The urotension II antagonist SB-710411 arrests fibrosis in CCL4 cirrhotic rats.

Urotensin II (UII) is a relatively novel peptide that functions as a potent vasoactive mediator throughout the human body, and also possesses mitogenic and fibrogenic potential. Recent reports showed increased plasma levels of UII in human cirrhotic populations; these levels were correlated with the severity of the disease. We therefore hypothesized that the blockade of UII signaling would arrest the progression of hepatic fibrosis in a rat model of cirrhosis. Cirrhosis was induced in rats by carbon tetrachloride. SB-710411 was used as the UII antagonist. Treatment lasted 8 weeks.
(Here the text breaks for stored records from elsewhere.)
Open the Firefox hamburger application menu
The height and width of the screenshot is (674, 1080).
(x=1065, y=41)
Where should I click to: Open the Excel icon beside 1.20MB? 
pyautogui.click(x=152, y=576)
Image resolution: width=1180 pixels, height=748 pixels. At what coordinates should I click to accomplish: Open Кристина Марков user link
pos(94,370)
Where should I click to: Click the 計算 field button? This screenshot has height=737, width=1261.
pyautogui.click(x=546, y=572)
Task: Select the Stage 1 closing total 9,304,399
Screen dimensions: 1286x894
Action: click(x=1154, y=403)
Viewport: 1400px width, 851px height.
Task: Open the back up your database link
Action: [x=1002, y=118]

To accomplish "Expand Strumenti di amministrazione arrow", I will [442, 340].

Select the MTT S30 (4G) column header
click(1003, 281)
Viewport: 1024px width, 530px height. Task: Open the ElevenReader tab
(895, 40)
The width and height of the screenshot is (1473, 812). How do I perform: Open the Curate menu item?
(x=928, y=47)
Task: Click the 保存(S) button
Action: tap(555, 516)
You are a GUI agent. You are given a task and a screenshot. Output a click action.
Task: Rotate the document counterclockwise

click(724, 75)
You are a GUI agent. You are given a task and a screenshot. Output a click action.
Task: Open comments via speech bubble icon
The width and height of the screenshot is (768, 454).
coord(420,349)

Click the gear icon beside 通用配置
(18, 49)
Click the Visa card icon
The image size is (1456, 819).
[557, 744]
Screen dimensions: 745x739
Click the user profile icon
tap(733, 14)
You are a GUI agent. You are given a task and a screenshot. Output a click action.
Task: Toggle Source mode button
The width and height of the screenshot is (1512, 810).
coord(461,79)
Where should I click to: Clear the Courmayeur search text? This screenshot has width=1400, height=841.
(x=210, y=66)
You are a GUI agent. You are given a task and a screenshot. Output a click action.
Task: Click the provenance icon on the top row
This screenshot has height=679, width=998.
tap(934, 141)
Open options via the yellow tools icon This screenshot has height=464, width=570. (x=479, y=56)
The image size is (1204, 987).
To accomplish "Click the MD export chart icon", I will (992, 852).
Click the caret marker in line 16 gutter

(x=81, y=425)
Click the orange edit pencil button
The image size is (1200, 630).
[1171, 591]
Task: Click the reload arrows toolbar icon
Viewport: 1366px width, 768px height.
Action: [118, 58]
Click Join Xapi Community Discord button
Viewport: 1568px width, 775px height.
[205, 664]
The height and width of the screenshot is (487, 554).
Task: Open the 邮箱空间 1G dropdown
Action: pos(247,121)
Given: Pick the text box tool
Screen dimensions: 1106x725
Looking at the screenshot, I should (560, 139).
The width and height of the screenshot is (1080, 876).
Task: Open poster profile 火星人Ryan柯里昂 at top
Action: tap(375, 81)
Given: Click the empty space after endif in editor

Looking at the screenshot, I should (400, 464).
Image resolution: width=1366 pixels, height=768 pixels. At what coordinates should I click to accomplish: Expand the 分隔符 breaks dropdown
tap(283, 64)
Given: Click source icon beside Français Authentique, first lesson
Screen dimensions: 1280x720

Plasma hyaluronic acid (HA) and laminin (LN) were evaluated by radioimmunoassay, and plasma UII was determined by ELISA for the quantity of hydroxyproline (Hyp) in the liver tissues. Fibrosis was assessed histologically. The activated hepatic stellate cells (HSCs) were assessed by α-smooth muscle actin innunostaining. The relative mRNA expression of UII/G protein-coupled receptor (UT), collagen I, collagen III, transforming growth factor β1 (TGF-β1) and tissue inhibitor of metalloproteinase-1 (TIMP-1) in the liver was determined by real-time reverse transcriptase-polymerase chain reaction. Western blot analysis was used to assess liver levels of UT. The mitogenic activity of UII on HSC-T6 cells was also evaluated. Animals with cirrhosis showed increased plasma UII. UII/UT mRNA expression was up-regulated in the liver. Plasma levels of UII were also positively correlated with HA, LN and Hyp. In vivo, treatment with SB-710411 significantly reduced fibrosis development and down-regulated the profibrogenic cytokines TGF-β1 and TIMP-1. In vitro, UII induced the proliferation of HSCs. This mitogenic effect was significantly inhibited by 10-3 M SB-710411 (p<0.05). These data suggest that the selective blockade of UT has an arresting effect on fibrosis progression in vivo, and inhibits UII-mediated HSC proliferation in vitro.